(Records from a data collection)
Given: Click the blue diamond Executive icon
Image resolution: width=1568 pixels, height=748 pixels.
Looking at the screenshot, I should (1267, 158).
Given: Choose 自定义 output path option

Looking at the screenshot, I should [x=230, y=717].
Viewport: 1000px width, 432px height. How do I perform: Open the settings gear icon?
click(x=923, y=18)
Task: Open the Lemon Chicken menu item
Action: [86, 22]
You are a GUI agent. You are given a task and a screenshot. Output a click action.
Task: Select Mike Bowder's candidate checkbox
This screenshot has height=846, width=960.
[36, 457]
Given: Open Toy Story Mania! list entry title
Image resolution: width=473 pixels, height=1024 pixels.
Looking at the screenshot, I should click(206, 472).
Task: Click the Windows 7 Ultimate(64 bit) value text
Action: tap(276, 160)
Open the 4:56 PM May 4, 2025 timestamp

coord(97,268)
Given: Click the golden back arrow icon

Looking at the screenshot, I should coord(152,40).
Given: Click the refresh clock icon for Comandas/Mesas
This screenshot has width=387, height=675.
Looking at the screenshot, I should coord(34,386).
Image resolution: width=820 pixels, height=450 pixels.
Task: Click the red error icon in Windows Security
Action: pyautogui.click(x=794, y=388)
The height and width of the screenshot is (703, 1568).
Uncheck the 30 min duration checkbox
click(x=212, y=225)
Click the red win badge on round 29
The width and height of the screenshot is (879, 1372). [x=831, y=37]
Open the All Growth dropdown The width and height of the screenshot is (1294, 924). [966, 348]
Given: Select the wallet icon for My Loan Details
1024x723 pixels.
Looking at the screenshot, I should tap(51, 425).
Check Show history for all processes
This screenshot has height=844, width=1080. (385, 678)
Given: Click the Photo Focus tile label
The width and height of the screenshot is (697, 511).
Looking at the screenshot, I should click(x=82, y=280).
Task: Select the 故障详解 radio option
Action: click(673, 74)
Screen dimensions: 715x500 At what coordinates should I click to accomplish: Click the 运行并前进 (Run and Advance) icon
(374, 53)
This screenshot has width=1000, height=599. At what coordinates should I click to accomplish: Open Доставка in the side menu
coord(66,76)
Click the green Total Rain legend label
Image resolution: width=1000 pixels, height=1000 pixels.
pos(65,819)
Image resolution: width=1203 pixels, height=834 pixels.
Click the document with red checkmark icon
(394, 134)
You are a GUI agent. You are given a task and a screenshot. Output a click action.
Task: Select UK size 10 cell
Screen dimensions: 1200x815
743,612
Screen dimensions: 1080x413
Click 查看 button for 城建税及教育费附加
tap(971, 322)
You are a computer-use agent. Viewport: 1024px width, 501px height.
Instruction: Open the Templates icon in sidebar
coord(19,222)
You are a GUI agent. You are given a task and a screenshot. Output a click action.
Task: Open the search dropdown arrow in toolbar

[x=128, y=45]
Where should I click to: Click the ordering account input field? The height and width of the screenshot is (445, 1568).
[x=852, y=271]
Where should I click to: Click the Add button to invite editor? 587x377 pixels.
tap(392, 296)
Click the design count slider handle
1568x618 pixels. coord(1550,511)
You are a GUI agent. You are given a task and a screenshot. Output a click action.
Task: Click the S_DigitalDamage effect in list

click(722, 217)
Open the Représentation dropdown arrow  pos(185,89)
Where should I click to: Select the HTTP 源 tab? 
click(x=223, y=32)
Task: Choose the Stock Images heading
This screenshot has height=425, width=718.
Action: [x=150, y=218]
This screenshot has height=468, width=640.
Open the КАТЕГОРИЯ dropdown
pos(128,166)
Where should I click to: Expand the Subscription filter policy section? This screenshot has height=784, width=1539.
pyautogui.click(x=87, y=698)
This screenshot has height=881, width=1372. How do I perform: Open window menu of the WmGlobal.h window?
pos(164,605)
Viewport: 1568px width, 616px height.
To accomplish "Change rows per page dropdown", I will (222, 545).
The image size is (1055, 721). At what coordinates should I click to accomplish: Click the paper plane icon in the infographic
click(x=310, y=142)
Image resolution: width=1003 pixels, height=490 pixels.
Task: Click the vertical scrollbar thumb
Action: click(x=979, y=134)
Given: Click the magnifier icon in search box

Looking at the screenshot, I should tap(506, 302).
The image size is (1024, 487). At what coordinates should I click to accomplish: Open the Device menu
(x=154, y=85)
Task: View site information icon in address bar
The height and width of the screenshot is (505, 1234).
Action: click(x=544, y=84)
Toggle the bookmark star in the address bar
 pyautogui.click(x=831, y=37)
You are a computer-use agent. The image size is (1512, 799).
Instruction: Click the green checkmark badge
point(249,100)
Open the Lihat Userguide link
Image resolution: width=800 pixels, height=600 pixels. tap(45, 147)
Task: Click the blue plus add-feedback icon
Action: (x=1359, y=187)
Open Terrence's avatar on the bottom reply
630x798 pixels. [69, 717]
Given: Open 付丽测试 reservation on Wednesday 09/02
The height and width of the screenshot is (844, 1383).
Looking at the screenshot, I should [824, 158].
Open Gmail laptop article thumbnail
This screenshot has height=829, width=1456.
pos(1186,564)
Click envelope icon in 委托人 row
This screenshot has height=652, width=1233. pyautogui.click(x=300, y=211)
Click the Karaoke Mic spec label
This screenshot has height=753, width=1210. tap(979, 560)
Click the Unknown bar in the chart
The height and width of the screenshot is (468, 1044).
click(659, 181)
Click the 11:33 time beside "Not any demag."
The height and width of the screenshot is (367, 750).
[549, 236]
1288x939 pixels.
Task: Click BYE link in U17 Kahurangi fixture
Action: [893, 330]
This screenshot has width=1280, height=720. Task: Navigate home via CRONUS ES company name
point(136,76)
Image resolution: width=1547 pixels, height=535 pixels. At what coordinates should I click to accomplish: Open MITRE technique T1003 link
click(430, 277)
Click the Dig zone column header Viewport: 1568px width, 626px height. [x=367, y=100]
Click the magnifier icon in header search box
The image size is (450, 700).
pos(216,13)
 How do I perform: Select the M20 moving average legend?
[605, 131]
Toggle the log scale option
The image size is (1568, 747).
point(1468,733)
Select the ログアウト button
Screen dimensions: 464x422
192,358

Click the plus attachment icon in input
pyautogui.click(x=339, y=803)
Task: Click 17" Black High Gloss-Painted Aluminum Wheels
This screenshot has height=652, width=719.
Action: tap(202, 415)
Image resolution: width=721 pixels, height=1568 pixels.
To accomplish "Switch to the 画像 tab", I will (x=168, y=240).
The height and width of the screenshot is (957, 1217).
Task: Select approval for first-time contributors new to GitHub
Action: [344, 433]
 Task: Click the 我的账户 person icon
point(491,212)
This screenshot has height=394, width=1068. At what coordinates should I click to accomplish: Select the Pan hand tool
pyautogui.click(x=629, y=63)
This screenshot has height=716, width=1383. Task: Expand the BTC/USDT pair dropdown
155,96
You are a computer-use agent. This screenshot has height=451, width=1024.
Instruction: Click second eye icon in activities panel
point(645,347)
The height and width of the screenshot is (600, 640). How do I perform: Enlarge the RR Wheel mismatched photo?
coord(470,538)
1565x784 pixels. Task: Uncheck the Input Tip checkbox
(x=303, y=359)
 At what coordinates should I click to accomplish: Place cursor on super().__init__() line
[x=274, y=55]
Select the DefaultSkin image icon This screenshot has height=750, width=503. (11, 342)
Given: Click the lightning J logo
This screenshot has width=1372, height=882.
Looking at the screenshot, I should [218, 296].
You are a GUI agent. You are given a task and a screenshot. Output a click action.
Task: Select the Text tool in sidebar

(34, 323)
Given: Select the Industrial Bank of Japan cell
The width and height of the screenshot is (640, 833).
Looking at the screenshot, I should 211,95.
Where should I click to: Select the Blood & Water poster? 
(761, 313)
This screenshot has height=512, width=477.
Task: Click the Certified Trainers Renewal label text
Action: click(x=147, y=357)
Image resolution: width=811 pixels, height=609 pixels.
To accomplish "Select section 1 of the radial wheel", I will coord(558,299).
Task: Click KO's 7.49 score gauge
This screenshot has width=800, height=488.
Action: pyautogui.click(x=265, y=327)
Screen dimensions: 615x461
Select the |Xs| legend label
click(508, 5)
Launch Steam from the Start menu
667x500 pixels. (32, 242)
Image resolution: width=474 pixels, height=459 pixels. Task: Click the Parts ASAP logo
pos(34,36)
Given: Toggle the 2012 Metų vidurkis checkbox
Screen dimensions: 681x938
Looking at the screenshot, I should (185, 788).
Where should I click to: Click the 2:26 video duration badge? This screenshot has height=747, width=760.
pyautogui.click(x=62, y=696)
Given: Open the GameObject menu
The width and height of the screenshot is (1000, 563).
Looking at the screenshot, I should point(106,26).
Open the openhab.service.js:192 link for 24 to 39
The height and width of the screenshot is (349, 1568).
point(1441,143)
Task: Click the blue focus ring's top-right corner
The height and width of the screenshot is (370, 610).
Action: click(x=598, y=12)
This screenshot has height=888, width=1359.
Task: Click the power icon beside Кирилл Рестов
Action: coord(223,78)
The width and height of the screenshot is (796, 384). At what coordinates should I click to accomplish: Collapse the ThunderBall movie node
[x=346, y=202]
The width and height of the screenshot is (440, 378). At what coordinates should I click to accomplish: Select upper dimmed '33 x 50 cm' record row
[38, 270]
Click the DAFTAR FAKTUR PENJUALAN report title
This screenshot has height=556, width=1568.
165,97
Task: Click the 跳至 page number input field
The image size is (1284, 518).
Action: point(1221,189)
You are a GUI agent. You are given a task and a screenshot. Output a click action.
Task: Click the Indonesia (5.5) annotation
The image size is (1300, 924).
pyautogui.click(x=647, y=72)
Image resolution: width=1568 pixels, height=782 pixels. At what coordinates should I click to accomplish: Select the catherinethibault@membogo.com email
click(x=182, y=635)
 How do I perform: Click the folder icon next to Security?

_What to work on_
Looking at the records above, say how many of their lines include the word "cell", with no other words.

_Written response_
2